More than 300 million people suffer from depressive disorders globally. People under early-life stress (ELS) are reportedly vulnerable to depression in their adulthood, and synaptic plasticity can be the molecular mechanism underlying such depression. Herein, we simulated ELS by using a maternal separation (MS) model and evaluated the behavior of Sprague-Dawley (SD) rats in adulthood through behavioral examination, including sucrose preference, forced swimming, and open-field tests. The behavior tests showed that SD rats in the MS group were more susceptible to depression- and anxiety-like behaviors than did the non-MS (NMS) group. Nissl staining analysis indicated a significant reduction in the number of neurons at the prefrontal cortex and hippocampus, including the CA1, CA2, CA3, and DG regions of SD rats in the MS group. Immunohistochemistry results showed that the percentages of synaptophysin-positive area in the prefrontal cortex and hippocampus (including the CA1, CA2, CA3, and DG regions) slice of the MS group significantly decreased compared with those of the NMS group. Western blot analysis was used to assess synaptic-plasticity protein markers, including postsynaptic density 95, synaptophysin, and growth-associated binding protein 43 protein expression in the cortex and hippocampus. Results showed that the expression levels of these three proteins in the MS group were significantly lower than those in the NMS group. LC-MS/MS analysis revealed no significant differences in the peak areas of sex hormones and their metabolites, including estradiol, testosterone, androstenedione, estrone, estriol, and 5β-dihydrotestosterone. Through the application of nontargeted metabolomics to the overall analysis of differential metabolites, pathway-enrichment results showed the importance of arginine and proline metabolism; pantothenate and CoA biosyntheses; glutathione metabolism; and the phenylalanine, tyrosine, and tryptophan biosynthesis pathways. In summary, the MS model caused adult SD rats to be susceptible to depression, which may regulate synaptic plasticity through arginine and proline metabolism; pantothenate and CoA biosyntheses; glutathione metabolism; and phenylalanine, tyrosine, and tryptophan biosyntheses.

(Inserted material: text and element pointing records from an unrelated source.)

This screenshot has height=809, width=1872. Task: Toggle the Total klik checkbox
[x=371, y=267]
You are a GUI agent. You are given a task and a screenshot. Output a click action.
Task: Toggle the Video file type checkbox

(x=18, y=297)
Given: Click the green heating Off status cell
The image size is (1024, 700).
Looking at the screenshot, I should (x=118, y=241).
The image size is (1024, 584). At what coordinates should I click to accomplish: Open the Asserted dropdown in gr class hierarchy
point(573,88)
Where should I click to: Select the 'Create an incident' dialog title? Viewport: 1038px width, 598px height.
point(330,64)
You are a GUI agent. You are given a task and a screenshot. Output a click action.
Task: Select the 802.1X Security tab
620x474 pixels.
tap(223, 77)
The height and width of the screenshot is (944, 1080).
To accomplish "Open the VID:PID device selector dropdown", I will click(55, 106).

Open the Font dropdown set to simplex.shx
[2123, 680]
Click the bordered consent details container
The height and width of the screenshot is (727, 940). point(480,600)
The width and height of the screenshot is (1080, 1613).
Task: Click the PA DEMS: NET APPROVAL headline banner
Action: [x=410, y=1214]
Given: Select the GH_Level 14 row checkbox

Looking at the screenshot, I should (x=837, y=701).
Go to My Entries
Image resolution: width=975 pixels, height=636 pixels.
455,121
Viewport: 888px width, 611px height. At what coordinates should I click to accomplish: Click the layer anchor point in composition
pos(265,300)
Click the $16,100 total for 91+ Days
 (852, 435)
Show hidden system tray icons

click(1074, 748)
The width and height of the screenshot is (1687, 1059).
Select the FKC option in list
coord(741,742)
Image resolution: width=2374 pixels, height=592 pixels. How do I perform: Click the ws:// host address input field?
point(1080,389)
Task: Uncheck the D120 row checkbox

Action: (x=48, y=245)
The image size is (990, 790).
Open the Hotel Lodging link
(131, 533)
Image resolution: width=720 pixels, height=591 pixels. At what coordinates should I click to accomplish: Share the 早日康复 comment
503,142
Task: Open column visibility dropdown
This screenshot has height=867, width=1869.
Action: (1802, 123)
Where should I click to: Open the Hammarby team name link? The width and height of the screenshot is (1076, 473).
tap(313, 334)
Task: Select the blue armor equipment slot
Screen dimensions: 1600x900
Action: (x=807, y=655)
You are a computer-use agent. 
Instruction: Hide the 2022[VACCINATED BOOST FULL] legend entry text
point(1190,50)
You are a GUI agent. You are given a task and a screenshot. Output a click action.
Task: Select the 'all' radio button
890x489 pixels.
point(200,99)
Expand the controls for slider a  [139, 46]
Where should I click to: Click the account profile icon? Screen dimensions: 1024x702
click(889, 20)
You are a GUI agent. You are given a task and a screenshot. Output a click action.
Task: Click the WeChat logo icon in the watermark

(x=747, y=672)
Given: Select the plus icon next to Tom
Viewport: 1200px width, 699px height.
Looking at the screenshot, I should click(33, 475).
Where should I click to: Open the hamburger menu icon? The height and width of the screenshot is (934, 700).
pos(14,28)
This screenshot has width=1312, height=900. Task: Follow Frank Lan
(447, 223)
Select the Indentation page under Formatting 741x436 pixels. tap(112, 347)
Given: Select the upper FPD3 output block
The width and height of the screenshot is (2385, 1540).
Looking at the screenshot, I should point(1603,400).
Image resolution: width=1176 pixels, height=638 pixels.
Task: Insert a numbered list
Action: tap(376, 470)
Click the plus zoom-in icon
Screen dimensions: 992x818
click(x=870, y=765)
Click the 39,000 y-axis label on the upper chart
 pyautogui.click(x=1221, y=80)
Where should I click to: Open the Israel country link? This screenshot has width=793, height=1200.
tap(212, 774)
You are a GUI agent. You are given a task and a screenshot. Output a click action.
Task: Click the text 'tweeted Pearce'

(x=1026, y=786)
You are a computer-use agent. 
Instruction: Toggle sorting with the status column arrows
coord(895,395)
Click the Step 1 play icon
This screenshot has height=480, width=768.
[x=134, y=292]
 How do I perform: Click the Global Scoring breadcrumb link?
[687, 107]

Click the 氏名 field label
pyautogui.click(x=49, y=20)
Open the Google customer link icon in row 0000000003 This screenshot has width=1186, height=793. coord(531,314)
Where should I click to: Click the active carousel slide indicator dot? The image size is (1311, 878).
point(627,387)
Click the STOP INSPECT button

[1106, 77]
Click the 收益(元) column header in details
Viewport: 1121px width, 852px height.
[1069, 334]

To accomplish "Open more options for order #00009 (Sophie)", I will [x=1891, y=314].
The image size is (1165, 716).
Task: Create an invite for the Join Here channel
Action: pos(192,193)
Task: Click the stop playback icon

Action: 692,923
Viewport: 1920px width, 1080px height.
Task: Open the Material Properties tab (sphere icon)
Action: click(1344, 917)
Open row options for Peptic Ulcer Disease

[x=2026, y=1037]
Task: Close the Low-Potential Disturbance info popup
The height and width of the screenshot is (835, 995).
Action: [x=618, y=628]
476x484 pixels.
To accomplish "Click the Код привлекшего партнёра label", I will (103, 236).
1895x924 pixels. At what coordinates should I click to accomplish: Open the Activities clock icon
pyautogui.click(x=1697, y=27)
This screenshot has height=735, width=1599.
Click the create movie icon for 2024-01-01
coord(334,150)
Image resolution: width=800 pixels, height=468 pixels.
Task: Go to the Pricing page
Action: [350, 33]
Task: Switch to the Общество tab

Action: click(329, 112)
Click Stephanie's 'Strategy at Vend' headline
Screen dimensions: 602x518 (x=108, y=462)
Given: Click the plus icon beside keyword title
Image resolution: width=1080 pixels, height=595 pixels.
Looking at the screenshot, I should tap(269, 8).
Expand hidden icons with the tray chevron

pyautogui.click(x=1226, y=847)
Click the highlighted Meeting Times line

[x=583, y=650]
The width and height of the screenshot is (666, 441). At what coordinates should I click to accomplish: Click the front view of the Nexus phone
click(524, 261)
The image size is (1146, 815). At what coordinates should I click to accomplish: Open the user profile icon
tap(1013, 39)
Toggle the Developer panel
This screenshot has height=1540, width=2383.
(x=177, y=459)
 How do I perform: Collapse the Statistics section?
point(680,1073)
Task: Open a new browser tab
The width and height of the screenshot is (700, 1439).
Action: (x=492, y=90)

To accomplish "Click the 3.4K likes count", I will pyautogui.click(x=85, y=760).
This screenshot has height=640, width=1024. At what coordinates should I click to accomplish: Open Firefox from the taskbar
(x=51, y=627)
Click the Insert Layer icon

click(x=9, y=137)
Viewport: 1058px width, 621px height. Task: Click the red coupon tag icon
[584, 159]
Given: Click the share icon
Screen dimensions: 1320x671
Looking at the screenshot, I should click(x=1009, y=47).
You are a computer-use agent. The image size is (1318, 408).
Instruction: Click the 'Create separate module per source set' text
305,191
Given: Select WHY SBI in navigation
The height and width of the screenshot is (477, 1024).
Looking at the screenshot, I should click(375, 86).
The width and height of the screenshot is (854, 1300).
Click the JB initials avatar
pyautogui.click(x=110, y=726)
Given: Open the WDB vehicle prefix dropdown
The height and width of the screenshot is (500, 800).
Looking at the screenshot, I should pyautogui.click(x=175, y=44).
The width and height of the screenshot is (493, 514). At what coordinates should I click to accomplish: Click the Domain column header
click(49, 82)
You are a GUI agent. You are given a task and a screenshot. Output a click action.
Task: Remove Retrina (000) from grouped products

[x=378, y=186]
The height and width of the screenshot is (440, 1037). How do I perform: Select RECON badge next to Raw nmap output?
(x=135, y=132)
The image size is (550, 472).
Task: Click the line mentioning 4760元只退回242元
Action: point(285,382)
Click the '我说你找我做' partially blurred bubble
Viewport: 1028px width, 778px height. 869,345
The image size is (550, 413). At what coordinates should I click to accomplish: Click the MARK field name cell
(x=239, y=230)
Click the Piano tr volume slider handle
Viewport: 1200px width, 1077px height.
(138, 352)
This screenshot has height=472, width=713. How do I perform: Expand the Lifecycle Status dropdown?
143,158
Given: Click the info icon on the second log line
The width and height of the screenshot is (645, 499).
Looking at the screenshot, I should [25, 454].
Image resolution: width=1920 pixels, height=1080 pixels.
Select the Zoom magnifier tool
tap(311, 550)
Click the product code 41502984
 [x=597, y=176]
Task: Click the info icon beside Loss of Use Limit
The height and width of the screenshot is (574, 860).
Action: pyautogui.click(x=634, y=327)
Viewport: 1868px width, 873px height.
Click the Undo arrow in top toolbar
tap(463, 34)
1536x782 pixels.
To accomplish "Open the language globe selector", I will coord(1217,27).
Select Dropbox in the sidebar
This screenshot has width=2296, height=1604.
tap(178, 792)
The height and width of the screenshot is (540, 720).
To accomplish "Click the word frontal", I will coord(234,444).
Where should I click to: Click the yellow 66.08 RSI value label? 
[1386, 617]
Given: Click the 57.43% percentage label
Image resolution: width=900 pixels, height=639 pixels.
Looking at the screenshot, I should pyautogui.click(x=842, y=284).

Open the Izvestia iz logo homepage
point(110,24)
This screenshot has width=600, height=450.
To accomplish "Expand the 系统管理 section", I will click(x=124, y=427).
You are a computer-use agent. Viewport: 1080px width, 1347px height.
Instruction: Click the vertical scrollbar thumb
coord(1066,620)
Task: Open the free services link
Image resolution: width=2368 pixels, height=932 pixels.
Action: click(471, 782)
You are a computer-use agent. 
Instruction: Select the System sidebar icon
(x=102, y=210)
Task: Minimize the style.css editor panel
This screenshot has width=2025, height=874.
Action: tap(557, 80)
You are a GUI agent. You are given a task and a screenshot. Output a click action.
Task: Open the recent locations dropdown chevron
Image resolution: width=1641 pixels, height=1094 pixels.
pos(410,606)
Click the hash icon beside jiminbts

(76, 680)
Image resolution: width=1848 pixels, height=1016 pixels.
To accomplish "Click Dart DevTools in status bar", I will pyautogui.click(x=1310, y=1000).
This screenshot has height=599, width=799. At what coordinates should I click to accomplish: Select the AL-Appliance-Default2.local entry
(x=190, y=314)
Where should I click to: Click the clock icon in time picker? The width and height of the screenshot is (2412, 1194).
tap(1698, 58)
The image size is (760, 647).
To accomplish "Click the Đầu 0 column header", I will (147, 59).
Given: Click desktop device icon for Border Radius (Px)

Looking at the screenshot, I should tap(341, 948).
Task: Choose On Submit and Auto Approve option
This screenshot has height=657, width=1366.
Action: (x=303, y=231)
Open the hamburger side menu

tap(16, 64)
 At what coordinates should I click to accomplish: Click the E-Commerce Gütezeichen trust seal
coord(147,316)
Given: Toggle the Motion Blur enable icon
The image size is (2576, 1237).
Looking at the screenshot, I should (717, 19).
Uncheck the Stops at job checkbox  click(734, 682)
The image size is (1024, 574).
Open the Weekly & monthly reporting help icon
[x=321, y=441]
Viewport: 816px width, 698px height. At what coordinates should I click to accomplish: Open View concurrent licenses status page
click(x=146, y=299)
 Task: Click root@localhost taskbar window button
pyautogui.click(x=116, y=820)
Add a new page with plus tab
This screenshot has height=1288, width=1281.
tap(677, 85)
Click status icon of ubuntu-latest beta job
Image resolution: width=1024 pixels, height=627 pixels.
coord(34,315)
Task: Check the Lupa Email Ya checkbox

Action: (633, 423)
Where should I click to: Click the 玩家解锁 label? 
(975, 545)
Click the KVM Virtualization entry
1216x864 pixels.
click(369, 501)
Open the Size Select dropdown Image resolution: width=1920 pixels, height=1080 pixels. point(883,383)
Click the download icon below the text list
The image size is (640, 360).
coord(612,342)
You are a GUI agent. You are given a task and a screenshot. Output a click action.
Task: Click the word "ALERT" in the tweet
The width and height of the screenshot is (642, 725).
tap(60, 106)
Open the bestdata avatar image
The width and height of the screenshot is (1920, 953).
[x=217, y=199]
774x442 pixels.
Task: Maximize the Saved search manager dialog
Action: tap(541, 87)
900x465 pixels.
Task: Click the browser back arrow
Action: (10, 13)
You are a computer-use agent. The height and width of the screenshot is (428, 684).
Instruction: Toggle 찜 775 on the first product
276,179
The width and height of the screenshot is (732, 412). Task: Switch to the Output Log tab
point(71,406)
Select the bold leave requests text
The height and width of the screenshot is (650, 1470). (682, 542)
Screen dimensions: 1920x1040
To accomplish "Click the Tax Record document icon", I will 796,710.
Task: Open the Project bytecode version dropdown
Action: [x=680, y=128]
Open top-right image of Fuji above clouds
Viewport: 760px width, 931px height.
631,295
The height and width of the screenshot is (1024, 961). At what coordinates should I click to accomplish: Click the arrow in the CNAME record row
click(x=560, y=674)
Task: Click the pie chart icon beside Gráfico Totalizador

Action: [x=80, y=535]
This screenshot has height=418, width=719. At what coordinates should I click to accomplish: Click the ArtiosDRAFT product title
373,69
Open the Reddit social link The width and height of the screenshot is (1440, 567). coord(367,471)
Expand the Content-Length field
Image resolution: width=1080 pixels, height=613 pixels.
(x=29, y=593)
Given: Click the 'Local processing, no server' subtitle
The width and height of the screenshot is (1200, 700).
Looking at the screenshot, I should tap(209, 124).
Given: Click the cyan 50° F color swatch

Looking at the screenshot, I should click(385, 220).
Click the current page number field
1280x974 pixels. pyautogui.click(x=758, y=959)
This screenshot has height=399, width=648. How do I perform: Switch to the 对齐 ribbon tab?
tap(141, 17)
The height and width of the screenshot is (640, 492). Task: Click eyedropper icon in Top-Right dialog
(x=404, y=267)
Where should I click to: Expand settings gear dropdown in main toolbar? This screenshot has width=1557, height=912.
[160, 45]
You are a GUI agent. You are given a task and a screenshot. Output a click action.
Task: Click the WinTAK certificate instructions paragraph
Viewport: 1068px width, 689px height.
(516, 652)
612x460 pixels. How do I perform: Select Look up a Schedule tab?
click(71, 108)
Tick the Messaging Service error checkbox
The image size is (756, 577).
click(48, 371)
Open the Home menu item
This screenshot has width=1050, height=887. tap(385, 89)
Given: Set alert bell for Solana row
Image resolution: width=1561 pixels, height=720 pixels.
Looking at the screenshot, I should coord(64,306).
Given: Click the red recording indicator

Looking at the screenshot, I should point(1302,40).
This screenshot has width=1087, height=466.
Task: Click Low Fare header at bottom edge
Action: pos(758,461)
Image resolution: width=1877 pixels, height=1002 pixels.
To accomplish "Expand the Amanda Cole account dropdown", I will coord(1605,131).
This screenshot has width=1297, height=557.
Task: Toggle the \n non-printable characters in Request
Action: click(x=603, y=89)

全球有超过3亿人患有抑郁症。据报道,经历早期生活压力(ELS)的人成年后易患抑郁症,而突触可塑性可能是这种抑郁症的分子机制。在此,我们通过母体分离(MS)模型模拟ELS,并通过行为学检测,包括蔗糖偏好、强迫游泳和旷场试验,评估成年斯普拉格-道利(SD)大鼠的行为。行为测试表明,MS组的SD大鼠比非MS(NMS)组更容易出现抑郁和焦虑样行为。尼氏染色分析表明,MS组SD大鼠前额叶皮质和海马体(包括CA1、CA2、CA3和DG区)的神经元数量显著减少。免疫组织化学结果显示,与NMS组相比,MS组前额叶皮质和海马体(包括CA1、CA2、CA3和DG区)切片中突触素阳性区域的百分比显著降低。蛋白质免疫印迹分析用于评估突触可塑性蛋白标志物,包括突触后密度95、突触素和生长相关结合蛋白43在皮质和海马体中的蛋白表达。结果表明,MS组这三种蛋白的表达水平显著低于NMS组。液相色谱-串联质谱(LC-MS/MS)分析显示,性激素及其代谢产物(包括雌二醇、睾酮、雄烯二酮、雌酮、雌三醇和5β-二氢睾酮)的峰面积没有显著差异。通过非靶向代谢组学对差异代谢物进行整体分析,通路富集结果显示精氨酸和脯氨酸代谢、泛酸和辅酶A生物合成、谷胱甘肽代谢以及苯丙氨酸、酪氨酸和色氨酸生物合成途径的重要性。总之,MS模型使成年SD大鼠易患抑郁症,这可能通过精氨酸和脯氨酸代谢、泛酸和辅酶A生物合成、谷胱甘肽代谢以及苯丙氨酸、酪氨酸和色氨酸生物合成来调节突触可塑性。